When you receive a response with thinking blocks, you have several options:

Display the thinking: Useful for debugging or educational apps where you want users to see the reasoning.
Summarize the thinking: Use Claude to generate a concise summary of the thinking block before showing it to the user.
Omit the thinking: Only show the final text block to the user.
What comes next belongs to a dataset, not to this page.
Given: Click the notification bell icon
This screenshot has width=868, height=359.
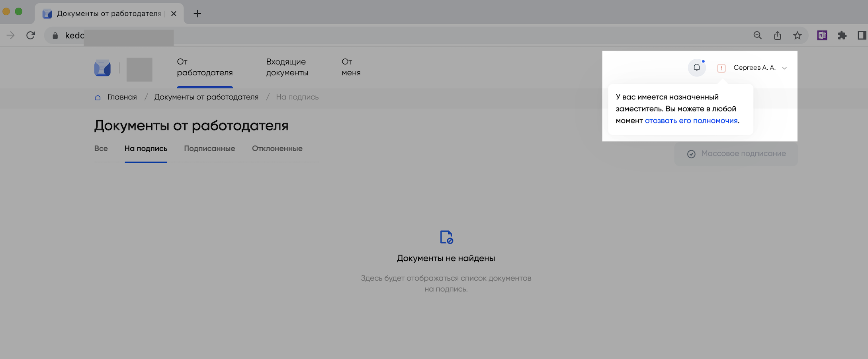Looking at the screenshot, I should pos(696,68).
For Claude Mythos Preview, the display behavior is configurable:

response = client.messages.create(
    model="claude-mythos-preview",
    max_tokens=16000,
    thinking={
        "type": "enabled",
        "budget_tokens": 8000,
        "display": "summarized"  # Options: "omitted" (default), "summarized"
    },
    messages=[...]
)

Best Practices

Use adaptive thinking for new projects: It's the future-proof choice and works best with Claude Opus 4.7.
Set effort based on task complexity: Use low for simple Q&A, high for complex reasoning.
Monitor token usage: Thinking tokens count toward your max_tokens limit. Set max_tokens high enough to accommodate both thinking and the final response.
Handle streaming gracefully: When streaming, thinking blocks arrive before text blocks. Ensure your UI can handle this ordering.
Test with different effort levels: Run your prompts with low, medium, and high effort to find the sweet spot between quality and speed.

Key Takeaways

Adaptive thinking with the effort parameter is the recommended way to use extended thinking on Claude Opus 4.7 and newer models.
Manual extended thinking (budget_tokens) is deprecated on Opus 4.6 and Sonnet 4.6, and not supported on Opus 4.7.
The effort parameter accepts low, medium, or high values, giving you fine-grained control over reasoning depth.
Thinking blocks appear before text blocks in the API response; you can display, summarize, or omit them.
Use task budgets and fast mode for advanced control over token usage and latency.